▶ [Task requirements]: The required result is a copy of each line below in which "computer" appears.

((

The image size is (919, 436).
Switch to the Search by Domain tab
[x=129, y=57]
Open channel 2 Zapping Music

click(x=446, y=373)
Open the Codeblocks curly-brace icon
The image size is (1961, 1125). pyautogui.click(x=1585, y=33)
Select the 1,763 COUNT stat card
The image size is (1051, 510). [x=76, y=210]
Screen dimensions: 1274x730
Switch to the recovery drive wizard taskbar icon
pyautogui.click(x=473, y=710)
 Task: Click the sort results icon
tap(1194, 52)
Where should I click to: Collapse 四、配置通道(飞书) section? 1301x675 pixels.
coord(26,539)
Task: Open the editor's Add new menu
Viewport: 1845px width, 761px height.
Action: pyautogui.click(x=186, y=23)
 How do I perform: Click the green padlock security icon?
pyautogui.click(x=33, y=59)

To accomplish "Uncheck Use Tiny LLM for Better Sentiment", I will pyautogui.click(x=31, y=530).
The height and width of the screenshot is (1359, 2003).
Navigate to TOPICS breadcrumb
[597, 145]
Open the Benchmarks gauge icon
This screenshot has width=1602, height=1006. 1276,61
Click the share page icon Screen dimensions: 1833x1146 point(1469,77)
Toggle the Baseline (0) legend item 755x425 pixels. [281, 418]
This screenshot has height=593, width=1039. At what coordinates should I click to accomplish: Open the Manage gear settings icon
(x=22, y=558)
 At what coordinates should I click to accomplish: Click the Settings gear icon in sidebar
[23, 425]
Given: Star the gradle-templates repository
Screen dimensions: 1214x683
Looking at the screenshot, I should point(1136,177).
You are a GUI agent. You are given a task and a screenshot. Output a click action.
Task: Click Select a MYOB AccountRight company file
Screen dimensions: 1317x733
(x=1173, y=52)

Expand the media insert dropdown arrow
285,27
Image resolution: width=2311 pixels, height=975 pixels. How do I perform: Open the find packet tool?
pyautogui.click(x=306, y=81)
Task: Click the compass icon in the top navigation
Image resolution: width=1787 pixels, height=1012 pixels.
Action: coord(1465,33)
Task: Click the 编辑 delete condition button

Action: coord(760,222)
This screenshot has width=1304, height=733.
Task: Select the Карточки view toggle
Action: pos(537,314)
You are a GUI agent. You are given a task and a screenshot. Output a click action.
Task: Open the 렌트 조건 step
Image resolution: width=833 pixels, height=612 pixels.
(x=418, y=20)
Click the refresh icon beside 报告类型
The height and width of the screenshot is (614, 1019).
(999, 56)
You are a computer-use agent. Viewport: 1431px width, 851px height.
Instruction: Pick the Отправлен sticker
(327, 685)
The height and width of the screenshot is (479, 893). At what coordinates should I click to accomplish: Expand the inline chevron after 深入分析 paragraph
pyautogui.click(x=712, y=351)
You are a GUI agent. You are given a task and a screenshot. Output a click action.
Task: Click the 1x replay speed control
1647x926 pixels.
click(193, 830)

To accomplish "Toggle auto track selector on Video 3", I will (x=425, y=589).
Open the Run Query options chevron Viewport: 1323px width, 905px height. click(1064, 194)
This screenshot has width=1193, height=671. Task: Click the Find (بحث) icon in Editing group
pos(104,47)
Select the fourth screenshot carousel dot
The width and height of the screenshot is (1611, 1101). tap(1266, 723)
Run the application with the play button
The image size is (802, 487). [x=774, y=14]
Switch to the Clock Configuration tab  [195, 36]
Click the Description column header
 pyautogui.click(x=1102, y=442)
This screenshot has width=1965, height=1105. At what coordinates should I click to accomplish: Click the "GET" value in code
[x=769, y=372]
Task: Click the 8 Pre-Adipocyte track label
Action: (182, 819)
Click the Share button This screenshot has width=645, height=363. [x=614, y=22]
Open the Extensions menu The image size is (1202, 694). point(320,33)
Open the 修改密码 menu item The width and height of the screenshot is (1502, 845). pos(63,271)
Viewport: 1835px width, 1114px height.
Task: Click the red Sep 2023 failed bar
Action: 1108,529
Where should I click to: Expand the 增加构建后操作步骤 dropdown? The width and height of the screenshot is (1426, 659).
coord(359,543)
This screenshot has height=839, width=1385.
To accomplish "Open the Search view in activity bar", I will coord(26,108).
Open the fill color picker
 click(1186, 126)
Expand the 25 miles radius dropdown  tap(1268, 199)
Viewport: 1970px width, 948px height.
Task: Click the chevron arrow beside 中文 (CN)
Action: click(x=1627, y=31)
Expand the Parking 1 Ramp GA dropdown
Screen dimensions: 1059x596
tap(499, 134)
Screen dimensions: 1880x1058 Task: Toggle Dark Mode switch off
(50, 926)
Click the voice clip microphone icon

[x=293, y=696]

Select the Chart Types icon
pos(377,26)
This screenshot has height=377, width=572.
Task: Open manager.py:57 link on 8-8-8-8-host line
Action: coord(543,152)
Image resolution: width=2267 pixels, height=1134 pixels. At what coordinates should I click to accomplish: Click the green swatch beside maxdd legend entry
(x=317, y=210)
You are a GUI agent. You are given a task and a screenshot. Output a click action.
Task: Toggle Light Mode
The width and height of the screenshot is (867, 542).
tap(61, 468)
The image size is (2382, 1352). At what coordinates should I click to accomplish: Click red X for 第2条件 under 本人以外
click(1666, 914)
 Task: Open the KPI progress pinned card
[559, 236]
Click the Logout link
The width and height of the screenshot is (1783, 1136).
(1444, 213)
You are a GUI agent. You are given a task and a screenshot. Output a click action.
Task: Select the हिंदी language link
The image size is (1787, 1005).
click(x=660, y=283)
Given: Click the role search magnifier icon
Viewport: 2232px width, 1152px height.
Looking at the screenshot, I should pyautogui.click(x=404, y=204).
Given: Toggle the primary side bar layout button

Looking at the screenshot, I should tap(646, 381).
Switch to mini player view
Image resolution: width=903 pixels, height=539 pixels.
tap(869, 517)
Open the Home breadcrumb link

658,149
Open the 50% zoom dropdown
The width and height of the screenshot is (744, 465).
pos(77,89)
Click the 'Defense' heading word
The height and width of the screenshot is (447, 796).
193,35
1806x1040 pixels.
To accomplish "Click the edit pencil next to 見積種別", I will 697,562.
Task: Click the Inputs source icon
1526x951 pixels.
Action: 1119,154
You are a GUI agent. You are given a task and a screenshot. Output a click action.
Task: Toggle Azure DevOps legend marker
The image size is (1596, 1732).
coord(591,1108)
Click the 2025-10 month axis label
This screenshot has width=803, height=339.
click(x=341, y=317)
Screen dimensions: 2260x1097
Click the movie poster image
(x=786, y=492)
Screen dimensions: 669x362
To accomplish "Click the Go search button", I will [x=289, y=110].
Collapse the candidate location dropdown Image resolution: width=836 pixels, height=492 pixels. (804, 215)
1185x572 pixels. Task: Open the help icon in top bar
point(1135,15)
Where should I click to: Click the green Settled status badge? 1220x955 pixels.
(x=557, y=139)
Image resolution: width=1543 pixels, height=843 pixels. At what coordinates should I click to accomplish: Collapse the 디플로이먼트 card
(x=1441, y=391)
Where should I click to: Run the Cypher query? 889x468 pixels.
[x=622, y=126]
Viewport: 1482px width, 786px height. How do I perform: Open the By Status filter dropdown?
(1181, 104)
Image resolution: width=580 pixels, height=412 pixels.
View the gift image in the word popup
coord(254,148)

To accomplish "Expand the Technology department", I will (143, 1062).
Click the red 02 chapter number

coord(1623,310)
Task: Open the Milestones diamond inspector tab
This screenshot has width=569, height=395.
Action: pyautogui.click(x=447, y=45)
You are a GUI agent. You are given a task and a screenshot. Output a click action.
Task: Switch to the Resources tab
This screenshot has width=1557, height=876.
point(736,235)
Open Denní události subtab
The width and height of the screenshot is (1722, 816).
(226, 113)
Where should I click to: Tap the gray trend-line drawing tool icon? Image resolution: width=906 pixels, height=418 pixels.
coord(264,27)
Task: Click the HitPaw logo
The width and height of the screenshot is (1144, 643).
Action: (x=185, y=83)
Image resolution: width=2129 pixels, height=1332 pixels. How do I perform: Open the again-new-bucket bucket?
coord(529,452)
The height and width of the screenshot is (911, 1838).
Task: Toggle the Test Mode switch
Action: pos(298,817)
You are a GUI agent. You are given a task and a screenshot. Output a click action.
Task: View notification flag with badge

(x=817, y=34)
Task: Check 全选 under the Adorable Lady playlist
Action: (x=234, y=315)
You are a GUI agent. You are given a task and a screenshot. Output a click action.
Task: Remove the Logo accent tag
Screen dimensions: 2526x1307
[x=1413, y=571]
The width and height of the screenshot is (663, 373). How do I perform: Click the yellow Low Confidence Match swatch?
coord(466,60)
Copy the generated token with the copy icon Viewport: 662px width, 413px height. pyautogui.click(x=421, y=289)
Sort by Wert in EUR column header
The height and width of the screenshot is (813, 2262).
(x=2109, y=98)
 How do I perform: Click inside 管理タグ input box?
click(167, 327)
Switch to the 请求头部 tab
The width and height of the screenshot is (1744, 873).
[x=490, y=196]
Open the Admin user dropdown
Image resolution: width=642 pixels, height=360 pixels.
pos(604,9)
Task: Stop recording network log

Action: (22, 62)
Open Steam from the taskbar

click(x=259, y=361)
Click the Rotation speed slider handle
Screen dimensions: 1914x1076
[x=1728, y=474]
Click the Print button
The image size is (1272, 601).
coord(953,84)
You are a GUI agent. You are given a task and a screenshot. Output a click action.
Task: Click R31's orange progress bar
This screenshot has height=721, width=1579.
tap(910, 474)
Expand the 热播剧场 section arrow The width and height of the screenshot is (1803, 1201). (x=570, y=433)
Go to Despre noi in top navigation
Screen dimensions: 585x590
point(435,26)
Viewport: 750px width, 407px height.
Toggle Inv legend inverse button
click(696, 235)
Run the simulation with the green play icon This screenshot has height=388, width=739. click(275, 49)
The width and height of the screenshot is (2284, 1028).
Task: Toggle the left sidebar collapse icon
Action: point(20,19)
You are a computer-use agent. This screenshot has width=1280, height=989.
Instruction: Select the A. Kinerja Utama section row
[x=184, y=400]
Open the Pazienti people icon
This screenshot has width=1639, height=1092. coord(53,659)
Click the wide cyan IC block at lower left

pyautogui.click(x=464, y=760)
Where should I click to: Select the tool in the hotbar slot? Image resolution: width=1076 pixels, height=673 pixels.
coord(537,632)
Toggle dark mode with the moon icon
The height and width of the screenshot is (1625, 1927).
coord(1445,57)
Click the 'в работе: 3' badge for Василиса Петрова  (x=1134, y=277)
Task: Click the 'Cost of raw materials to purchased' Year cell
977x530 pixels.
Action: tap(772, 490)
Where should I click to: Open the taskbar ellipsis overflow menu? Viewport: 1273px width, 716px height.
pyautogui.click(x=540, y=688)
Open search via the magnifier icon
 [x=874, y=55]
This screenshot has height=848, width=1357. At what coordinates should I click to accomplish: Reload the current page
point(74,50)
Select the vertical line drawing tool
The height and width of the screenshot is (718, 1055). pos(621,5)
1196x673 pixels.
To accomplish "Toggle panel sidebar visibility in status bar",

))

▶ [Task answer]:
You are a computer-use agent. Viewport: 1431px width, 851px height.
You are a computer-use agent. This screenshot has width=1280, height=989.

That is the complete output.